Hacker News new | past | comments | ask | show | jobs | submit login

The problem is not that Copilot produces code that is "inspired" by GPL code, it's that it spits out GPL code verbatim.

> This can lead to some copylefted code being included in proprietary or simply not copylefted projects. And this is a violation of both the license terms and the intellectual proprety of the authors of the original code.

If the author was a human, this would be a clear violation of the licence. The AI case is no different as far as I can tell.

Edit: I'm definitely no expert on copyright law for code but my personal rule is don't include someone's copyrighted code if it can by unambiguously identified as their original work. For very small lines of code, it would be hard to identify any single original author. When it comes to whole functions it gets easier to say "actually this came from this GPL licensed project". Since Copilot can produce whole functions verbatim, this is the basis on which I state that it "would be a clear violation" of the licence. If Copilot chooses to be less concerned about violating the law than I am then that's a problem. But maybe I'm overly cautious and the GPL is more lenient than this in reality.




"The problem is not that Copilot produces code that is "inspired" by GPL code, it's that it spits out GPL code verbatim."

But only snippets as far as I can tell.

This is the codeexample linked from the author:

https://web.archive.org/web/20221017081115/https://nitter.ne...

It is still not trivial code, but are there really lot's of different ways on how to transpose matrixes?

(Also the input was "sparse matrix transpose, cs_", so his naming convention especially included. So it is questionable if a user would get his code in this shape with a normal prompt)

And just slightly changing the code seems trivial, at what point will it be acceptable?

I just don't think spending much energy there is really beneficial for anyone.

I rather see the potential benefits of AI for open source. I haven't used Copilot, but ChatGPT4 is really helpful generating small chunks of code for me, enabling me to aim higher in my goals. So what's the big harm, if also some proprietary black box gets improved, when also all the open source devs can produce with greater efficency?


> (Also the input was "sparse matrix transpose, cs_", so his naming convention especially included. So it is questionable if a user would get his code in this shape with a normal prompt)

This. People seem to forget that generative AIs don't just spit out copyrighted work at random, of their own accord. You have to prompt them. And if you prompt them in such a way as to strongly hint at a specific copyrighted work you have in mind, shouldn't some of the blame really go to you? After all, it's you who supplied the missing, highly specific input, that made the AI reproduce a work from the training set.

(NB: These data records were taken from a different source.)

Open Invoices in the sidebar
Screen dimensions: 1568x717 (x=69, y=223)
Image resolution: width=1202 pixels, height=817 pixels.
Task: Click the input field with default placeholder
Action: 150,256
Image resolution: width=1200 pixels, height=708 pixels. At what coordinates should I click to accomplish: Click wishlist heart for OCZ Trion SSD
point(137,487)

I maintain that, if we want to make comparisons between transformer models (particularly LLMs) and humans, then the AI isn't like an adult human - it's best thought of as having a mentality of a four year old kid. That is, highly trusting, very naive. It will do its best to fulfill what you ask for, because why wouldn't it? At the point of asking, you and your query are its whole world, and it wasn't trained to distrust the user.

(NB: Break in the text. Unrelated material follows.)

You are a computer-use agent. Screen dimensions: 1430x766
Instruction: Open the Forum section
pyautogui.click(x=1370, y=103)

But this means that Microsoft is publishing a black box (Copilot) that contains GPL code.

If we think of Copilot as a (de)compression algorithm plus the compressed blob that the algorithm uses as its database, the algorithm is fine but the contents of the database pretty clearly violate GPL.


While I do believe that thinking and compression will turn out to be fundamentally the same thing, the split you propose is unclear with NN-based models. Code and data are fundamentally the same thing. The distinction we usually make between them is just a simplification, that's mostly useful but sometimes misleading. Transformer models are one of those cases where the distinction clearly doesn't make any sense.

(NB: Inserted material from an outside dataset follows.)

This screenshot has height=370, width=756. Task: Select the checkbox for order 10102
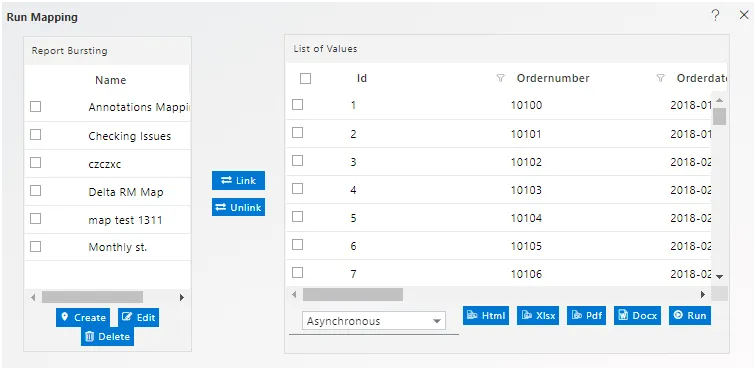297,160
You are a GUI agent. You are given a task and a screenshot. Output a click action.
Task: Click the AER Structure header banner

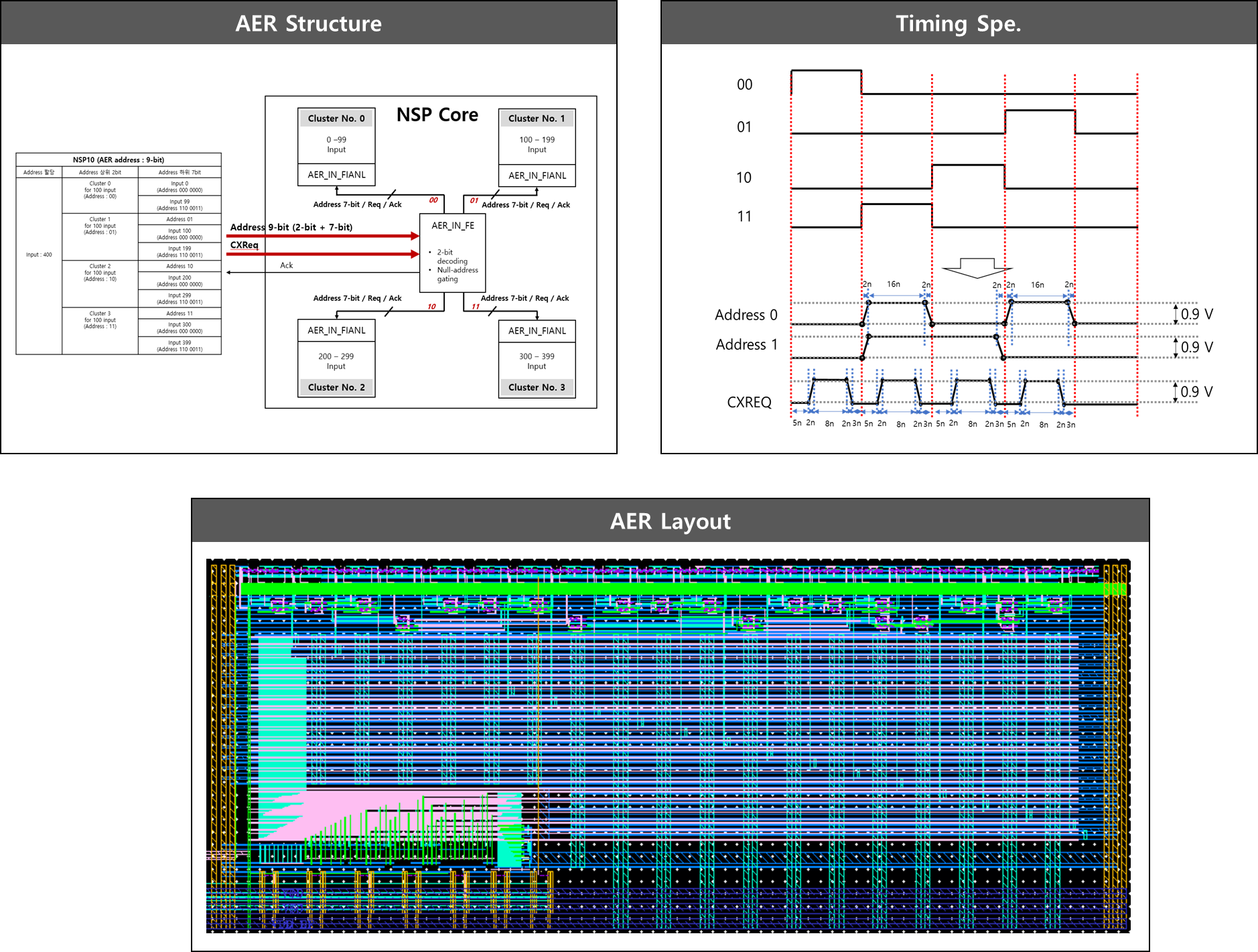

>And if you prompt them in such a way as to strongly hint at a specific copyrighted work you have in mind, shouldn't some of the blame really go to you?

If you, not I, uploaded my GPL'ed code to Github is the blame on you then?


> If you, not I, uploaded my GPL'ed code to Github is the blame on you then?

Definitely not me - if your code is GPL'ed, then I'm legally free to upload it to Github, and to an extent even ethically - I am exercising one of my software freedoms.

(Note that even TFA recognizes this and admits it's making an ethical plea, not a legal one.)

Github using that code to train Copilot is potentially questionable. Github distributing Copilot (or access to it) is a contested issue. Copilot spitting out significant parts of GPL-ed code without attaching the license, or otherwise meeting the license conditions, is a potential problem. You incorporating that code into software you distribute is a clear-cut GPL violation.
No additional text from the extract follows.